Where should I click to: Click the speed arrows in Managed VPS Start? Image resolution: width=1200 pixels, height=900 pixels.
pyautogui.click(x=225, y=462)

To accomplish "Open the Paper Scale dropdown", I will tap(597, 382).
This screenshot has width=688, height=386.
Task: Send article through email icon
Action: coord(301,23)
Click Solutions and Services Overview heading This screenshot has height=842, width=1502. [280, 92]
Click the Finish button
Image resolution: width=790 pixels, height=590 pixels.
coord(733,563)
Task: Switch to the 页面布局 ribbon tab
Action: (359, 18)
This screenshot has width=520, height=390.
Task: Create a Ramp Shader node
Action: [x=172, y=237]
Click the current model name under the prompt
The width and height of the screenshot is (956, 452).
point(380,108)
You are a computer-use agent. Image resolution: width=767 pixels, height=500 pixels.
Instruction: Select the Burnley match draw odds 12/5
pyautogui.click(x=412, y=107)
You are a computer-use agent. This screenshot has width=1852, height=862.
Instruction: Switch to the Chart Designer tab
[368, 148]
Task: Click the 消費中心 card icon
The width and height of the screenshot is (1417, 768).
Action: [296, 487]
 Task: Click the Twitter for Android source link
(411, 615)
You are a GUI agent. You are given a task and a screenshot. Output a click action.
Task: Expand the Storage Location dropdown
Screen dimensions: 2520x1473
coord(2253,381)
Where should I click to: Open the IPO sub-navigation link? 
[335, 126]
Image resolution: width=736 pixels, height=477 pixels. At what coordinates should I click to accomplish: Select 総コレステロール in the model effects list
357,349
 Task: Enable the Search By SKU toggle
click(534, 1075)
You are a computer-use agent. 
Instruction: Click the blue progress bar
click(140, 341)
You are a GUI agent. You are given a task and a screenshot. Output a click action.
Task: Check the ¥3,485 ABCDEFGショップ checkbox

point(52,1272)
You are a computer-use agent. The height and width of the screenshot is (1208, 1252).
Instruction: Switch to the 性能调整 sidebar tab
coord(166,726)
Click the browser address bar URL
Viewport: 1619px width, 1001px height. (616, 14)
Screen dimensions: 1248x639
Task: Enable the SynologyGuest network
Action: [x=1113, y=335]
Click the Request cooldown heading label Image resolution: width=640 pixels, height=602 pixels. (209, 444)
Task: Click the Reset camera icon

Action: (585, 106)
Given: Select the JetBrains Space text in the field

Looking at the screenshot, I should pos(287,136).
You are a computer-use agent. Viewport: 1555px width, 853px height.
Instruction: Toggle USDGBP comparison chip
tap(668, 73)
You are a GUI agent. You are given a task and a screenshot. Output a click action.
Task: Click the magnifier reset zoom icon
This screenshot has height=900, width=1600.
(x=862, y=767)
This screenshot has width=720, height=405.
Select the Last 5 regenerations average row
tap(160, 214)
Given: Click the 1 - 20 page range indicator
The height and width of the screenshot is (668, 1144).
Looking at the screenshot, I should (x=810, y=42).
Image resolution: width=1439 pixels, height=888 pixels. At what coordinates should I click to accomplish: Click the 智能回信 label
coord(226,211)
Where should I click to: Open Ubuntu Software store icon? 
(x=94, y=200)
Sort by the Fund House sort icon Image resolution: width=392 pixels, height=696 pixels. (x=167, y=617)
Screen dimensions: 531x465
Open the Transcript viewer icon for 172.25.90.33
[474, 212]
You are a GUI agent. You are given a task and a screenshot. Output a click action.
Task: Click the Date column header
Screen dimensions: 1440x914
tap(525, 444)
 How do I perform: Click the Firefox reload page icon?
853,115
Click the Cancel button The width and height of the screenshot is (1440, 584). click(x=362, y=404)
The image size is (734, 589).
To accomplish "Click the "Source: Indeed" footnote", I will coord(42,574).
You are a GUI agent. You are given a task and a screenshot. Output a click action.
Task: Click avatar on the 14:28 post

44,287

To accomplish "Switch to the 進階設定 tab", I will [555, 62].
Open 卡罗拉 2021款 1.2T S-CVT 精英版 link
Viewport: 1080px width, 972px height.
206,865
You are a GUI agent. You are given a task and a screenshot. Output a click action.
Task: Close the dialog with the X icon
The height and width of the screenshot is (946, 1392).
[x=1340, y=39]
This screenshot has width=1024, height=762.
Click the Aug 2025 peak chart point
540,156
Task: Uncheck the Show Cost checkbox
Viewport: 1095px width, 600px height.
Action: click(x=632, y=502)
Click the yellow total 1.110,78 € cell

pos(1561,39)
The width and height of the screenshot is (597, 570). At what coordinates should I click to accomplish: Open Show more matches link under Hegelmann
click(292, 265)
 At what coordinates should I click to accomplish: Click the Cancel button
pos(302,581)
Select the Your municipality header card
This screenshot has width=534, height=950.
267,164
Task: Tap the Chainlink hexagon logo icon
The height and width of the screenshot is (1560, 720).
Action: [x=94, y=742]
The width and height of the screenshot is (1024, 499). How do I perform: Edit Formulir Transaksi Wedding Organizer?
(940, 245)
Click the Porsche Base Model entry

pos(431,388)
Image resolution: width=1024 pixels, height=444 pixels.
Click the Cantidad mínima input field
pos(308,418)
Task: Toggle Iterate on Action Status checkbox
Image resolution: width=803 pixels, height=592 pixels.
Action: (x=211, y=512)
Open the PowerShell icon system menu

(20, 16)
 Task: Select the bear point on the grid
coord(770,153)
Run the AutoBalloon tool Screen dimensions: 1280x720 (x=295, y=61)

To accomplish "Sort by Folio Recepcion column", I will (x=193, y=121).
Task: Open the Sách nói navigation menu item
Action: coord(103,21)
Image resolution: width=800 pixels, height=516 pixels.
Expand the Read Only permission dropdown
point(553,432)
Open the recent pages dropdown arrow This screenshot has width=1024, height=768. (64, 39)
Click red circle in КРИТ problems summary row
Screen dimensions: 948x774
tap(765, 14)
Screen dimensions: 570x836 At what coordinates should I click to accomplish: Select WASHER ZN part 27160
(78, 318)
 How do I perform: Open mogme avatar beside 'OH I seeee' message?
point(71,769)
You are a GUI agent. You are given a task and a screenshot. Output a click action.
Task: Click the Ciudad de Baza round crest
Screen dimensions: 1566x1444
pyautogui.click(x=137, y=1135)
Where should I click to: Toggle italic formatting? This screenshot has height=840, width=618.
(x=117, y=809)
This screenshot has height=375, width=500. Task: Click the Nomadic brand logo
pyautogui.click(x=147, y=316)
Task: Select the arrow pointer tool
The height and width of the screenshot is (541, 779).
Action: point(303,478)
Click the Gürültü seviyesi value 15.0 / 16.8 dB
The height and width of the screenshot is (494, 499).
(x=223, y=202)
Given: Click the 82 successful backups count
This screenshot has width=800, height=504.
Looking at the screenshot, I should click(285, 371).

◆ ◆ ◆ ◆ ◆ ◆ ◆

## What the task asks
Copy the entries exactly, leaving no line out.

## Solved exercise
Where should I click to: Click the speed arrows in Managed VPS Start? Image resolution: width=1200 pixels, height=900 pixels.
pyautogui.click(x=225, y=462)

To accomplish "Open the Paper Scale dropdown", I will tap(597, 382).
This screenshot has width=688, height=386.
Task: Send article through email icon
Action: coord(301,23)
Click Solutions and Services Overview heading This screenshot has height=842, width=1502. [280, 92]
Click the Finish button
Image resolution: width=790 pixels, height=590 pixels.
coord(733,563)
Task: Switch to the 页面布局 ribbon tab
Action: (359, 18)
This screenshot has width=520, height=390.
Task: Create a Ramp Shader node
Action: [x=172, y=237]
Click the current model name under the prompt
The width and height of the screenshot is (956, 452).
point(380,108)
You are a computer-use agent. Image resolution: width=767 pixels, height=500 pixels.
Instruction: Select the Burnley match draw odds 12/5
pyautogui.click(x=412, y=107)
You are a computer-use agent. This screenshot has width=1852, height=862.
Instruction: Switch to the Chart Designer tab
[368, 148]
Task: Click the 消費中心 card icon
The width and height of the screenshot is (1417, 768).
Action: [296, 487]
 Task: Click the Twitter for Android source link
(411, 615)
You are a GUI agent. You are given a task and a screenshot. Output a click action.
Task: Expand the Storage Location dropdown
Screen dimensions: 2520x1473
coord(2253,381)
Where should I click to: Open the IPO sub-navigation link? 
[335, 126]
Image resolution: width=736 pixels, height=477 pixels. At what coordinates should I click to accomplish: Select 総コレステロール in the model effects list
357,349
 Task: Enable the Search By SKU toggle
click(534, 1075)
You are a computer-use agent. 
Instruction: Click the blue progress bar
click(140, 341)
You are a GUI agent. You are given a task and a screenshot. Output a click action.
Task: Check the ¥3,485 ABCDEFGショップ checkbox

point(52,1272)
You are a computer-use agent. The height and width of the screenshot is (1208, 1252).
Instruction: Switch to the 性能调整 sidebar tab
coord(166,726)
Click the browser address bar URL
Viewport: 1619px width, 1001px height. (616, 14)
Screen dimensions: 1248x639
Task: Enable the SynologyGuest network
Action: [x=1113, y=335]
Click the Request cooldown heading label Image resolution: width=640 pixels, height=602 pixels. (209, 444)
Task: Click the Reset camera icon

Action: (585, 106)
Given: Select the JetBrains Space text in the field

Looking at the screenshot, I should pos(287,136).
You are a computer-use agent. Viewport: 1555px width, 853px height.
Instruction: Toggle USDGBP comparison chip
tap(668, 73)
You are a GUI agent. You are given a task and a screenshot. Output a click action.
Task: Click the magnifier reset zoom icon
This screenshot has height=900, width=1600.
(x=862, y=767)
This screenshot has width=720, height=405.
Select the Last 5 regenerations average row
tap(160, 214)
Given: Click the 1 - 20 page range indicator
The height and width of the screenshot is (668, 1144).
Looking at the screenshot, I should (x=810, y=42).
Image resolution: width=1439 pixels, height=888 pixels. At what coordinates should I click to accomplish: Click the 智能回信 label
coord(226,211)
Where should I click to: Open Ubuntu Software store icon? 
(x=94, y=200)
Sort by the Fund House sort icon Image resolution: width=392 pixels, height=696 pixels. (x=167, y=617)
Screen dimensions: 531x465
Open the Transcript viewer icon for 172.25.90.33
[474, 212]
You are a GUI agent. You are given a task and a screenshot. Output a click action.
Task: Click the Date column header
Screen dimensions: 1440x914
tap(525, 444)
 How do I perform: Click the Firefox reload page icon?
853,115
Click the Cancel button The width and height of the screenshot is (1440, 584). click(x=362, y=404)
The image size is (734, 589).
To accomplish "Click the "Source: Indeed" footnote", I will coord(42,574).
You are a GUI agent. You are given a task and a screenshot. Output a click action.
Task: Click avatar on the 14:28 post

44,287

To accomplish "Switch to the 進階設定 tab", I will [555, 62].
Open 卡罗拉 2021款 1.2T S-CVT 精英版 link
Viewport: 1080px width, 972px height.
206,865
You are a GUI agent. You are given a task and a screenshot. Output a click action.
Task: Close the dialog with the X icon
The height and width of the screenshot is (946, 1392).
[x=1340, y=39]
This screenshot has width=1024, height=762.
Click the Aug 2025 peak chart point
540,156
Task: Uncheck the Show Cost checkbox
Viewport: 1095px width, 600px height.
Action: click(x=632, y=502)
Click the yellow total 1.110,78 € cell

pos(1561,39)
The width and height of the screenshot is (597, 570). At what coordinates should I click to accomplish: Open Show more matches link under Hegelmann
click(292, 265)
 At what coordinates should I click to accomplish: Click the Cancel button
pos(302,581)
Select the Your municipality header card
This screenshot has width=534, height=950.
267,164
Task: Tap the Chainlink hexagon logo icon
The height and width of the screenshot is (1560, 720).
Action: [x=94, y=742]
The width and height of the screenshot is (1024, 499). How do I perform: Edit Formulir Transaksi Wedding Organizer?
(940, 245)
Click the Porsche Base Model entry

pos(431,388)
Image resolution: width=1024 pixels, height=444 pixels.
Click the Cantidad mínima input field
pos(308,418)
Task: Toggle Iterate on Action Status checkbox
Image resolution: width=803 pixels, height=592 pixels.
Action: (x=211, y=512)
Open the PowerShell icon system menu

(20, 16)
 Task: Select the bear point on the grid
coord(770,153)
Run the AutoBalloon tool Screen dimensions: 1280x720 (x=295, y=61)

To accomplish "Sort by Folio Recepcion column", I will (x=193, y=121).
Task: Open the Sách nói navigation menu item
Action: coord(103,21)
Image resolution: width=800 pixels, height=516 pixels.
Expand the Read Only permission dropdown
point(553,432)
Open the recent pages dropdown arrow This screenshot has width=1024, height=768. (64, 39)
Click red circle in КРИТ problems summary row
Screen dimensions: 948x774
tap(765, 14)
Screen dimensions: 570x836 At what coordinates should I click to accomplish: Select WASHER ZN part 27160
(78, 318)
 How do I perform: Open mogme avatar beside 'OH I seeee' message?
point(71,769)
You are a GUI agent. You are given a task and a screenshot. Output a click action.
Task: Click the Ciudad de Baza round crest
Screen dimensions: 1566x1444
pyautogui.click(x=137, y=1135)
Where should I click to: Toggle italic formatting? This screenshot has height=840, width=618.
(x=117, y=809)
This screenshot has height=375, width=500. Task: Click the Nomadic brand logo
pyautogui.click(x=147, y=316)
Task: Select the arrow pointer tool
The height and width of the screenshot is (541, 779).
Action: point(303,478)
Click the Gürültü seviyesi value 15.0 / 16.8 dB
The height and width of the screenshot is (494, 499).
(x=223, y=202)
Given: Click the 82 successful backups count
This screenshot has width=800, height=504.
Looking at the screenshot, I should click(285, 371).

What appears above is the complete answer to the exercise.